Koechlin, last seen in a wishy-washy Barbie mock-up in last year’s Happy Ending, does not merely work out minuscule variations of one erratic note or tic for her character, as actors playing characters with disability often do. Remember Dustin Hoffman’s Raymond Babbitt in Rain Man (1988)? Unforgettable (and with savant syndrome, or Asperger’s syndrome, not cerebral palsy), but entirely and relentlessly an actor’s showcase role. Hoffman chipped at it with a petulant sameness. Laila is as tender as she is self-serving, and Koechlin tries to bring alive the irrepressible human being on that wheelchair while being committed to the character’s behavioural truth. The story is Laila’s inner journey, not her disability or the actor’s portrayal of disability.
Bose has a light touch on the material, never preachy, never letting go of the tragic limitations that Laila’s condition imposes on her, and with enough room for humour. Coupled with Koechlin’s translation of that treatment on screen, it is a film suited for all kinds of audiences—as it happens, the acid test for any film releasing in Indian theatres.
Laila, in her late teens, lives with her father (Kuljeet Singh), mother (Revathy) and younger brother (Malhar Khushu). We meet Laila at an age in which she is acutely aware of her sexuality, and secretly surfs Internet porn. The family is somewhat like the sturdy van the mother drives all four of them around in—tenacious, roomy and comfortable. Laila’s backbone is her mother, a finely nuanced portrait of maternal fortitude and fire by Revathy. Laila is smart and connected. She is almost always on chat, composes music online, and sells gold to buy an iPad. She is truthful and adventurous. While on a scholarship to study creative writing at New York University, she meets Khanum (Sayani Gupta), a visually challenged Pakistani girl, and they fall in love.
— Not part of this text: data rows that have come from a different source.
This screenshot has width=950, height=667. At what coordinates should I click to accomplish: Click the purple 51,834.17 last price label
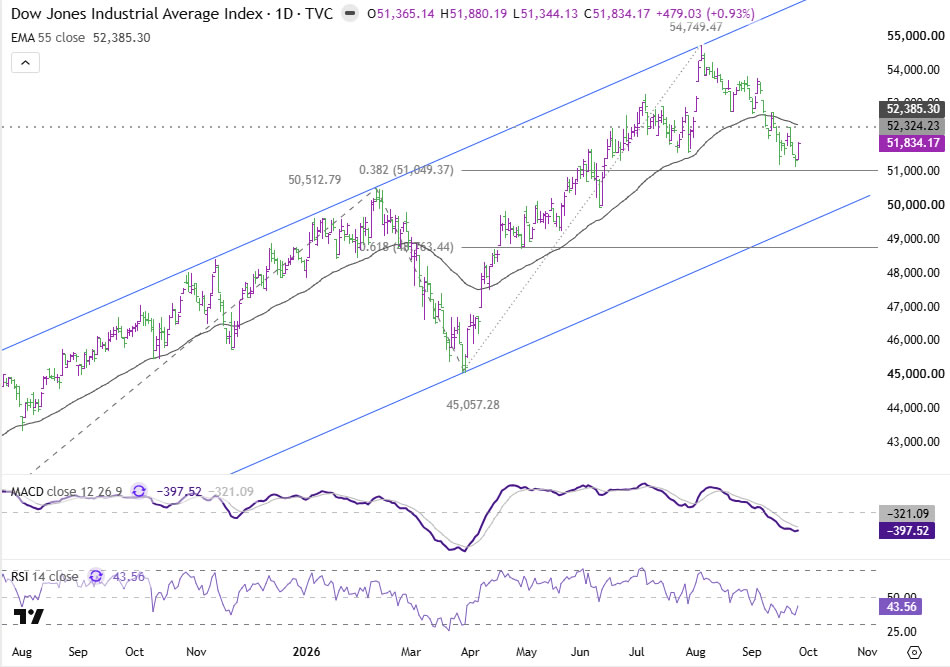click(912, 143)
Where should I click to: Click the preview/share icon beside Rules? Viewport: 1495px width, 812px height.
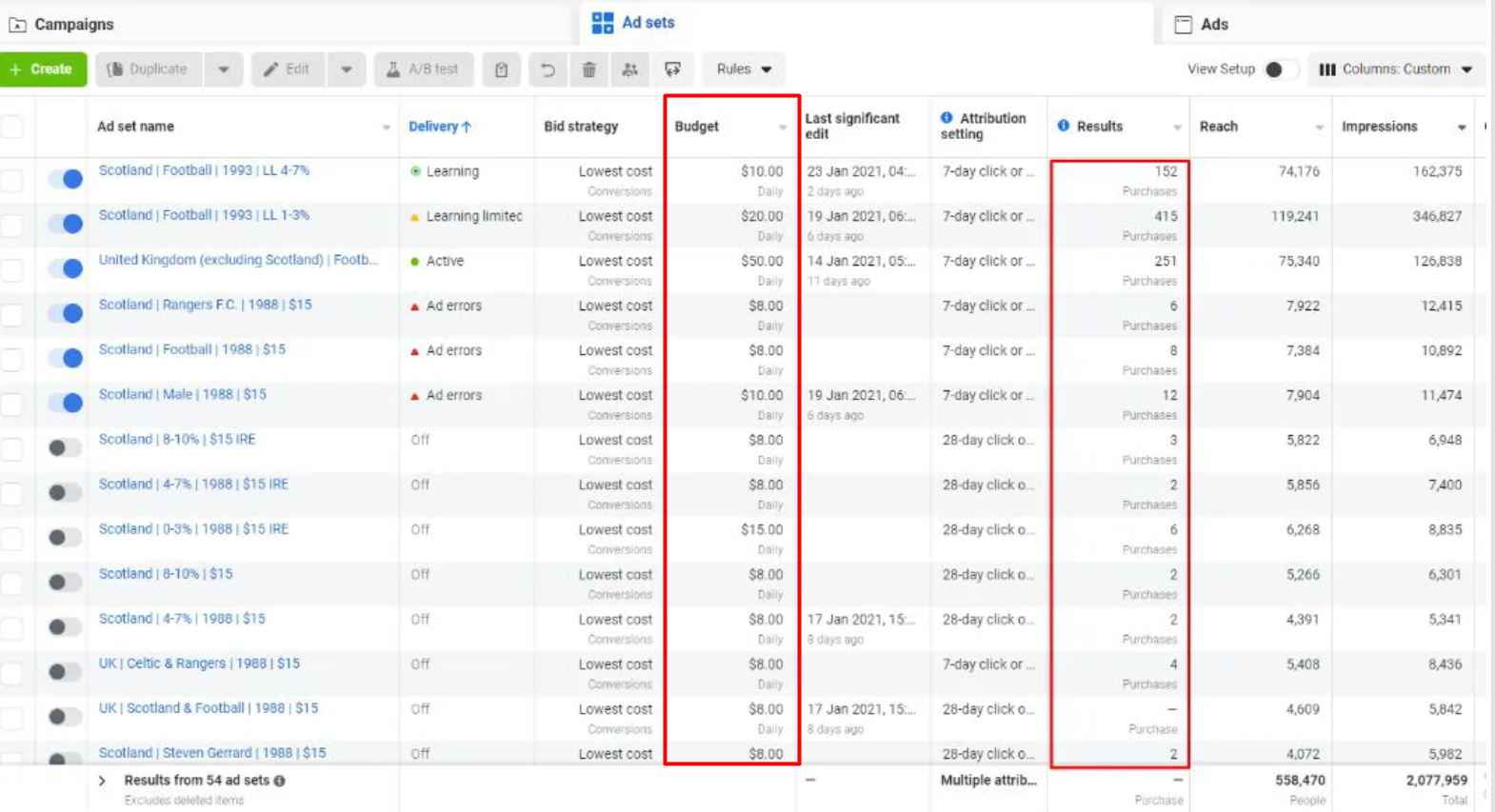click(672, 69)
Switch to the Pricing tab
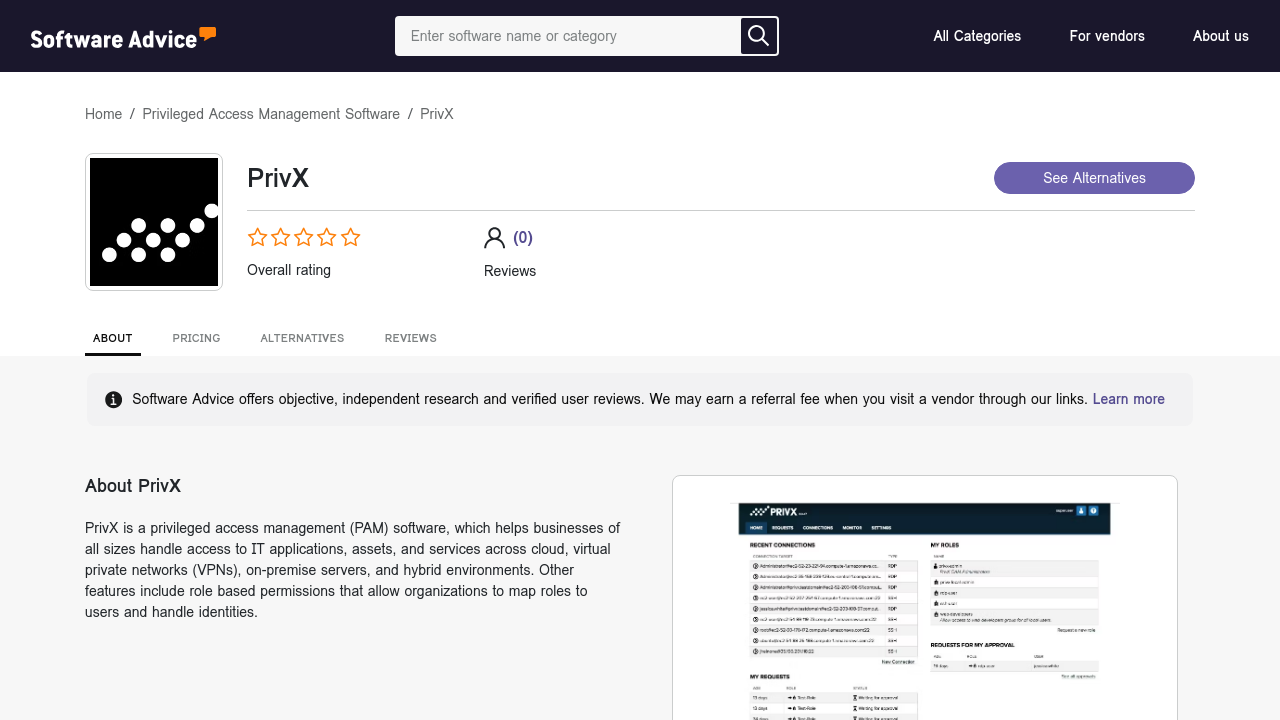Screen dimensions: 1280x720 (x=196, y=338)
Bisexuality, emotional courage and the pain of loss are Bose’s spindles for the story. The setting is important in as much as it shows how a city allows a person with disability freedom and confidence of mobility. We see that Delhi is far behind New York, but not through dialogues or long-drawn scenes.
The director, who has also written the story, is working inside out: How does Laila, fond of the occasional margarita, find herself, and what happens to the two women heartbreakingly close to her? How far can Laila go?
Margarita, With A Straw released in theatres on Friday.